3. Birçok hastada, PSA yüksek olduğu halde biyopsi normal gelebilir. Bu durumda, biyopsi daha fazla kadrandan ancak yine körlemesine olarak tekrarlanır. Ancak tekrarlayan çok sayıda biyopsiler kanama ve enfeksiyon gibi problemlere yol açabilir. Bazı durumlarda, biyopsi makatın içinden değil, anüs ile penis arasındaki "perine" adı verilen bölgeden yapılır. Satürasyon biyopsisi adı verilen bu yöntemde, perineye yerleştirilen bir kalıptan yararlanılarak eşit aralıklı deliklerden çok sayıda iğne biyopsisi yapılır. Bu yöntem, klasik körleme biyopsiye göre kanserin saptanmasında daha üstündür, ancak çok sayıda delikten iğne biyopsisi yapmayı gerektirir.
Prostat kanserinde modern biyopsi yöntemleri
Prostat kanseri normalde radyolojik görüntüleme yöntemleriyle görülemezken, emar görüntülemede son yıllarda yaşanan gelişmelerle, prostat kanserini erken evrede saptamak ilk kez mümkün hale gelmiştir. Özellikle yeni emar cihazlarında, "multiparametrik emar" adı verilen bir teknikle prostat kanseri hastaların yaklaşık %80 inde tümör erkenden saptanabilmektedir.
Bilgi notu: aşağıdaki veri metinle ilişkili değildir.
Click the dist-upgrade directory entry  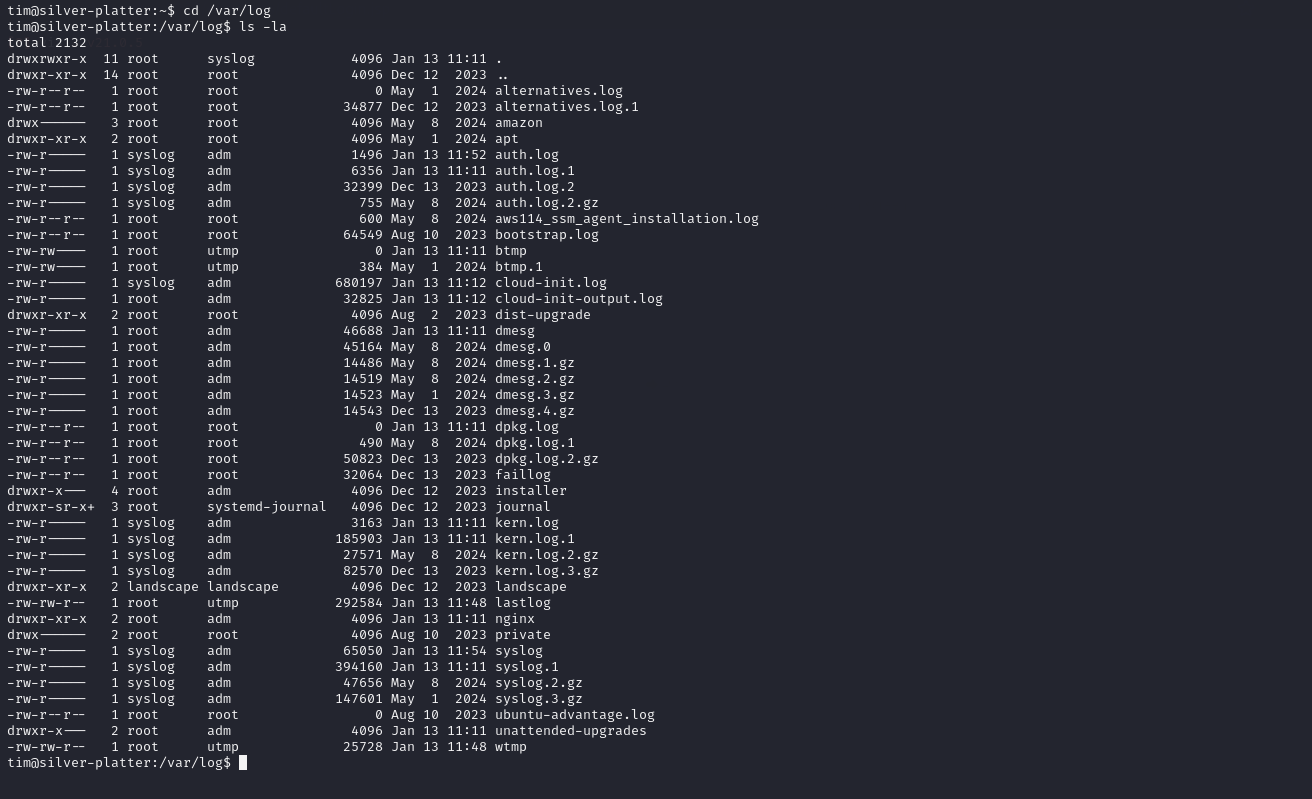coord(543,315)
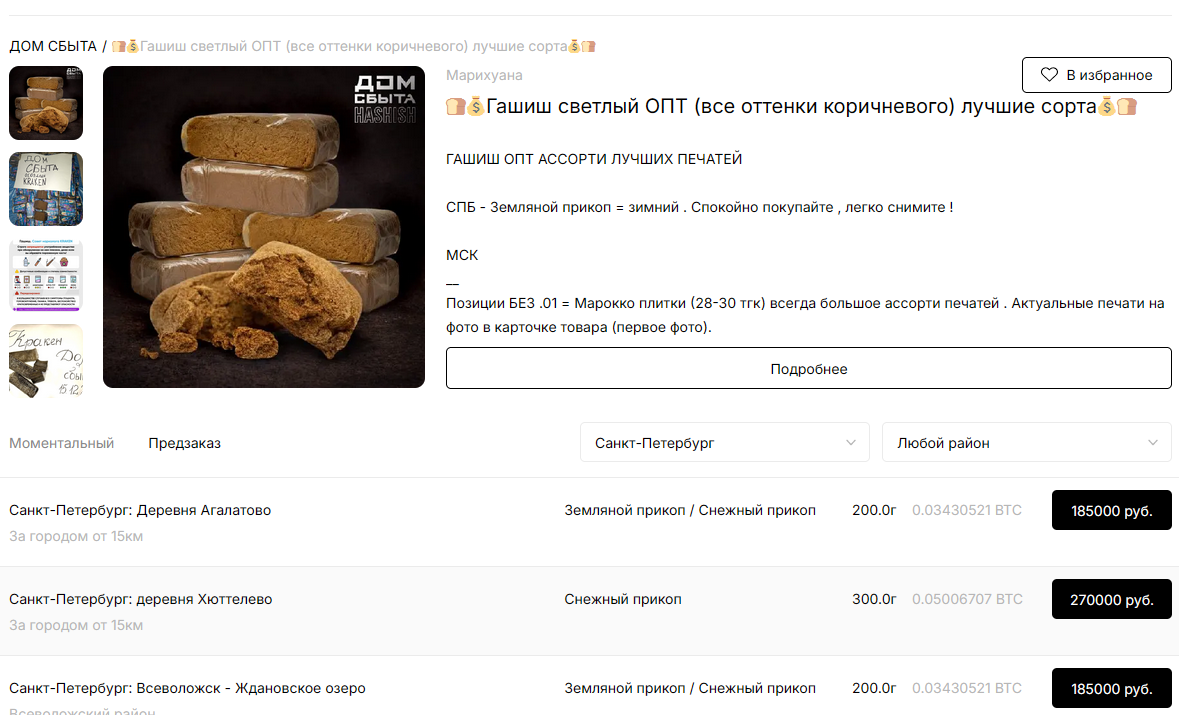Click the large main product image

(264, 227)
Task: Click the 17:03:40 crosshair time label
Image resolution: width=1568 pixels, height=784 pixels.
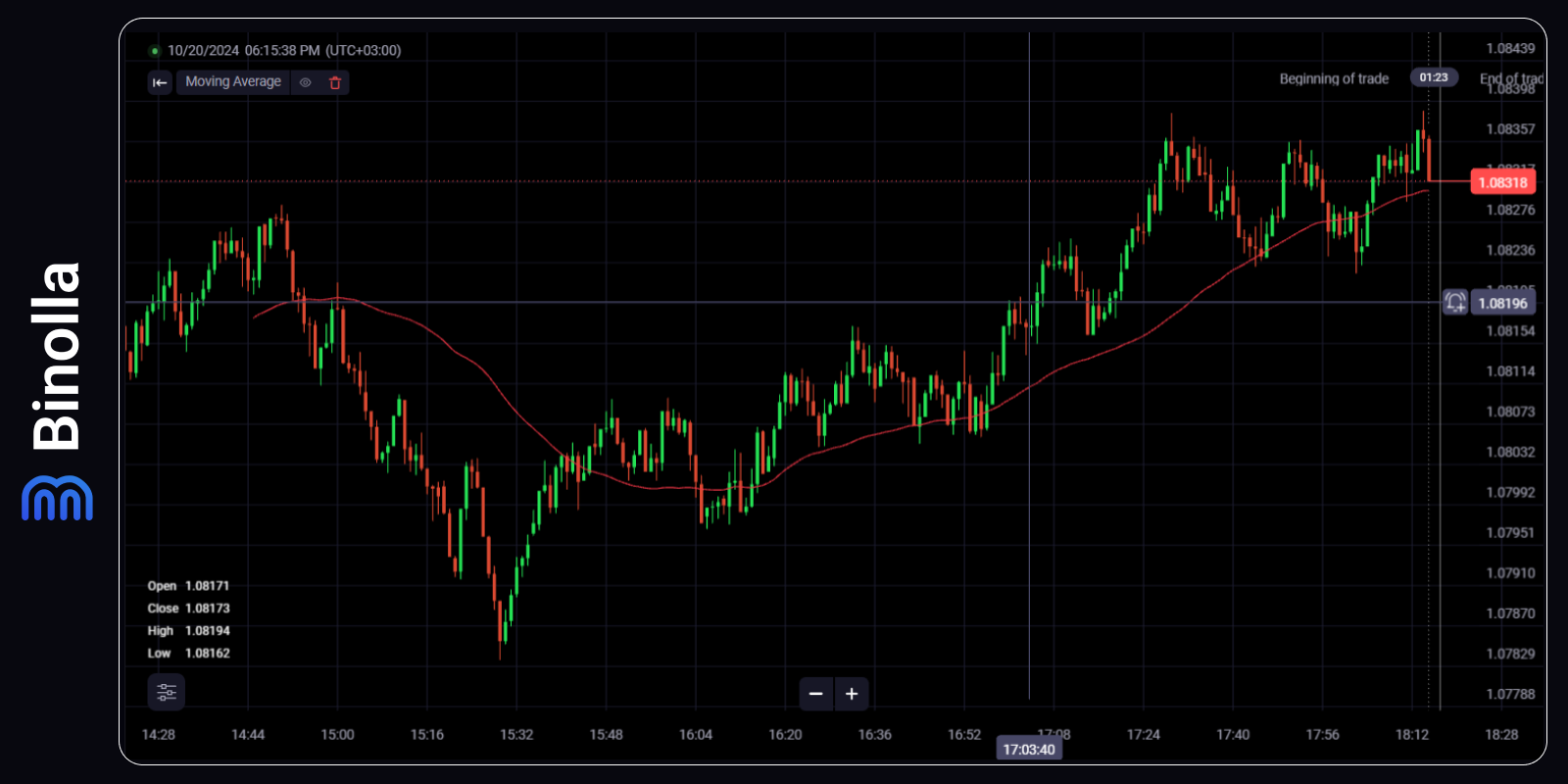Action: coord(1029,750)
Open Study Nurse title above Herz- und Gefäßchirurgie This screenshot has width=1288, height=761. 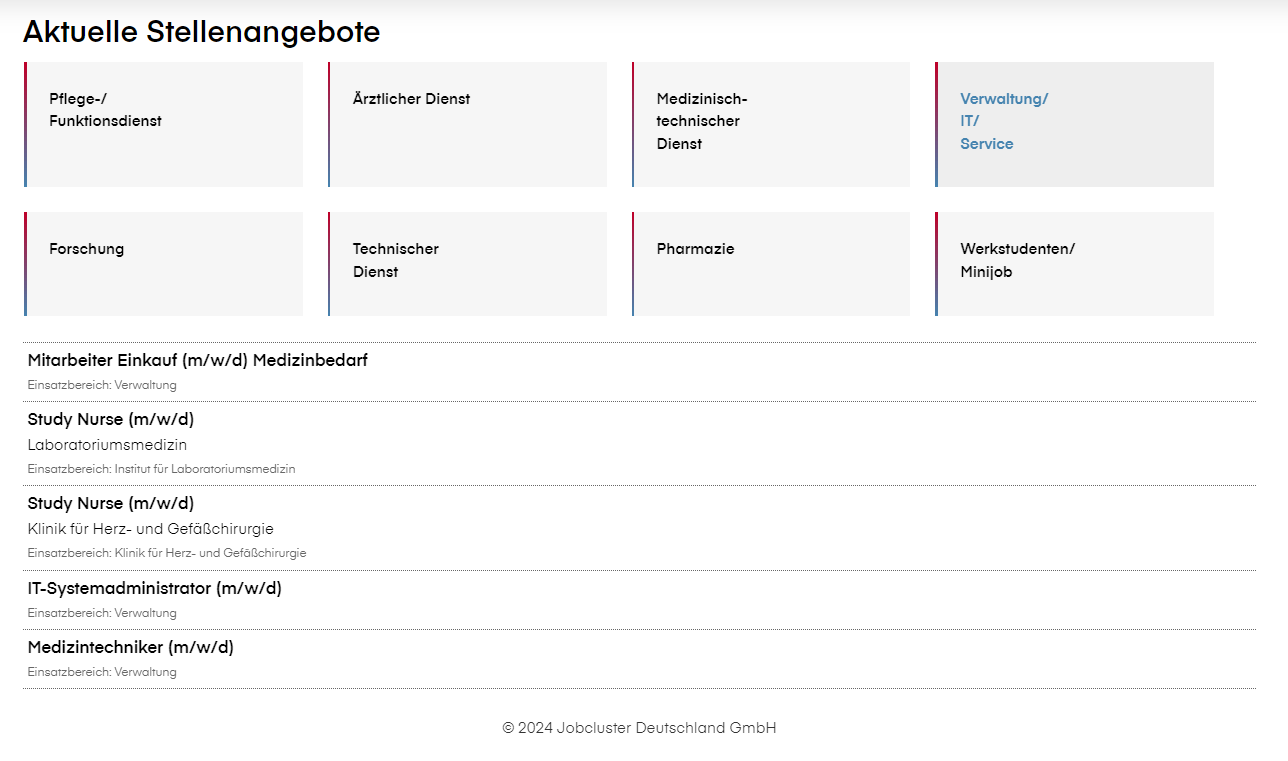pyautogui.click(x=111, y=503)
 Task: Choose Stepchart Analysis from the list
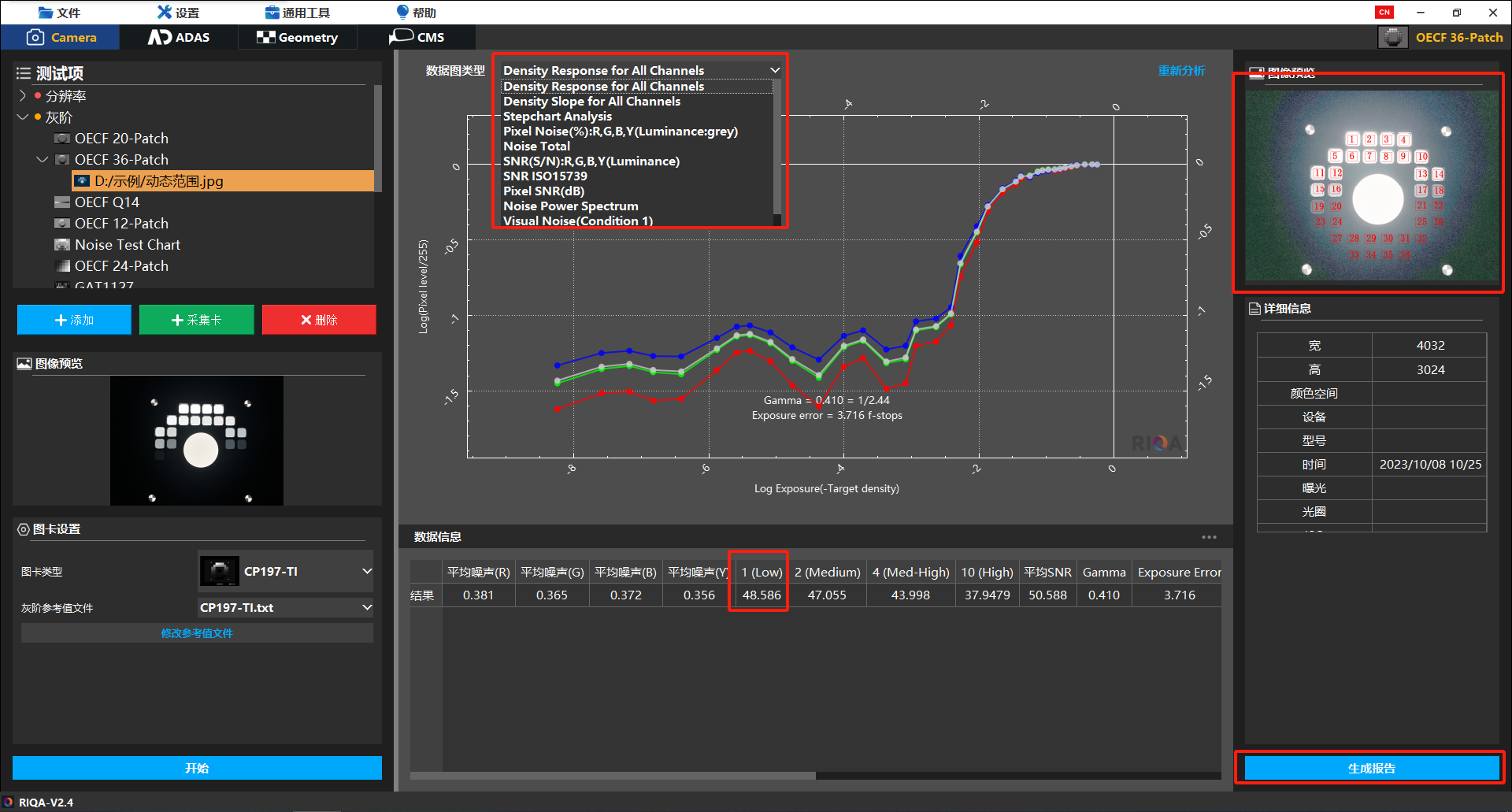[x=557, y=117]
Emar'ın gösteremediği kanserlerin de daha çok yavaş ilerleyen ve klinik önemi daha az olan kanserler olduğu düşünülmektedir. Emar ile saptanan bu tümörlere daha sonra "körleme" değil "görüntüleme rehberliğinde" biyopsi yapılabilmekte ve hastaya çok daha az iğne batırılarak daha doğru tanı konabilmektedir. Görüntüleme rehberliğinde prostat biyopsisi, direkt olarak emar cihazında yapılabildiği gibi, emar görüntüleri ultrason görüntüleriyle birleştirilerek (füzyon görüntüleme) ultrason cihazlarında da yapılabilmektedir.
Emar ın prostat kanserini hem de erken evrede gösterebilmesi, prostat kanserinin hem tanı hem de tedavi yöntemlerini dramatik olarak değiştirmiştir. Günümüzde dünyadaki bir çok merkezde hala klasik yaklaşımlar uygulanmaktadır. Ancak bir çok gelişmiş merkezde, prostat kanserinde makattan yapılan körleme biyopsi terkedilmiştir. Bu merkezlerde, PSA sı yüksek olan hastalara önce bir multiparametrik emar yapılmakta ve şüpheli bir kitle saptanırsa körleme değil görüntüleme eşliğinde biyopsi yapılmaktadır. Eğer emar normal çıkarsa hasta rutin takibe alınmakta ve belli aralıklarla emar tekrarlanarak izlenmektedir.